● **Trecho para leitura**
>>>
Parte 5: Lisbela e o Prisioneiro, a relação de linguagem cinema/TV e as "comédias românticas"

DC – Eu acho que agora a gente precisa falar do Lisbela, que eu acho que é um acontecimento também. Porque é um filme que surpreende, que tem essa coisa de lidar com esse mito do "bom povo brasileiro", mas numa chave que se assume absolutamente ficcional e romanceada.

RG – E é interessante porque tem este trabalho de narrativa também, como no do Furtado: no final do filme cria-se uma espécie de diálogo com o espectador que o cinema brasileiro não faz há muitos anos. Só que, naquilo que a narrativa virava e o diretor-roteirista se mostrava uma espécie de "mastermind", o Guel Arraes tem a humildade de jogar para a galera. O espectador faz o seu próprio filme com a namorada que está do seu lado. Eu acho isso, fora de ser só um "gimmick", está embutido ao longo do filme.

DC – E esta é a forma mais moderna de você lidar com qualquer obra de arte: você saber que ela não se fecha no mundo do autor, e sim no mundo do espectador.

RG – Mas isso eu acho relativo, porque, se o objetivo de um Simplesmente Amor é fazer com que os apaixonados no cinema se dêem um beijo no final do filme, isso é muito fraco.

DC – Eu falo de uma outra relação: do diretor saber que a história que ele constrói só vai terminar de ser construída por aquele que a assiste.

RG – Mas quem não faz isso?

DC – A partir do momento em que o cara cria um mundo pessoal, autoral, ou a partir do momento em que ele cria um cinema industrial total, ele vai estar fugindo da idéia de que o espectador tem sim uma liberdade em relação ao filme, que é inesperada.
<<<
● **Lista de tarefas**
1. Segundo o trecho, com quem o espectador de Lisbela faz o seu próprio filme?
2. Repita, por favor, a parte do trecho que começa nas palavras "DC – Eu acho" e termina depois de "ficcional e romanceada.".

● **Material fornecido**
>>>
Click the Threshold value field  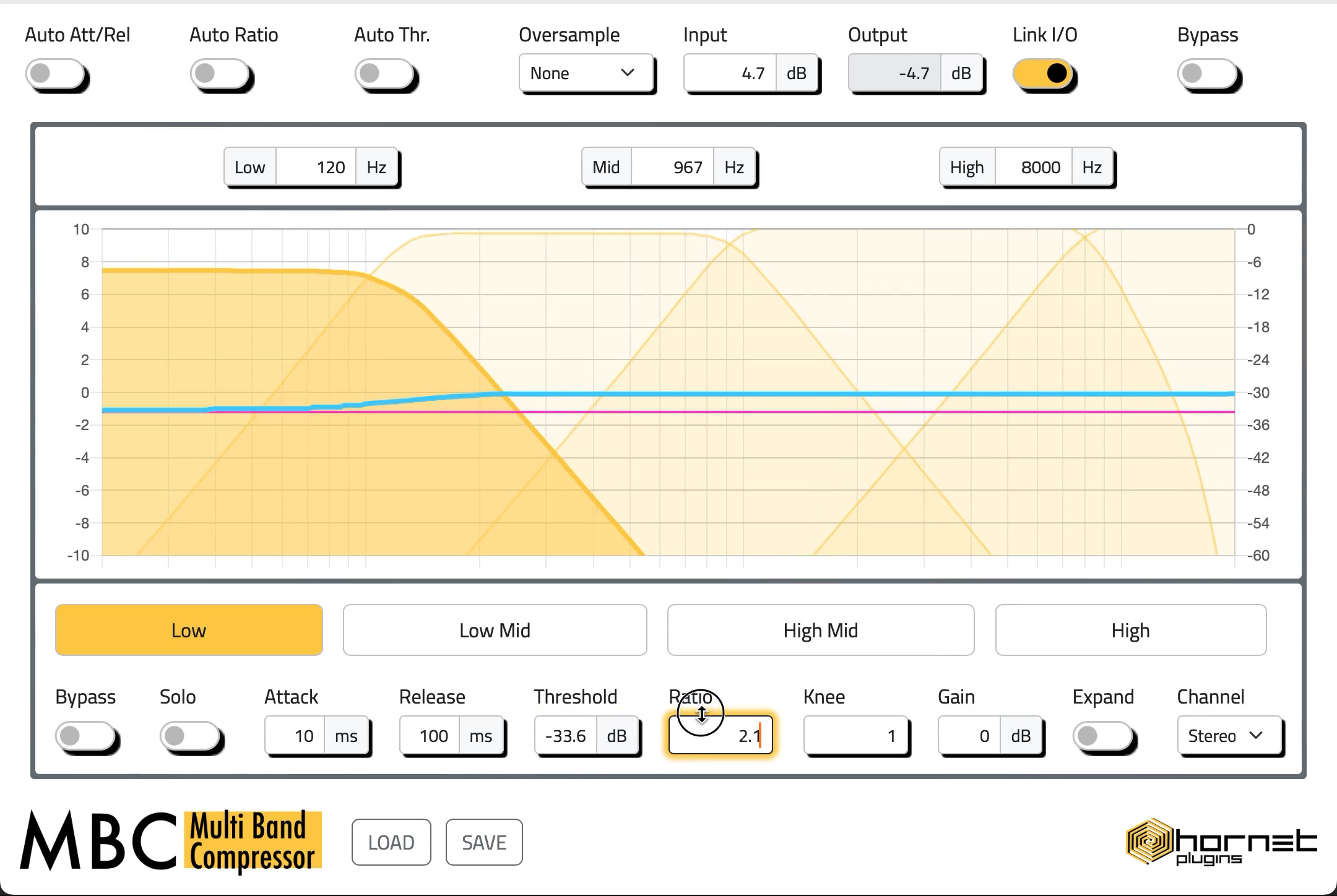(x=566, y=736)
<<<
● **Soluções detalhadas**
1. Com a namorada que está do seu lado.

2.
DC – Eu acho que agora a gente precisa falar do Lisbela, que eu acho que é um acontecimento também. Porque é um filme que surpreende, que tem essa coisa de lidar com esse mito do "bom povo brasileiro", mas numa chave que se assume absolutamente ficcional e romanceada.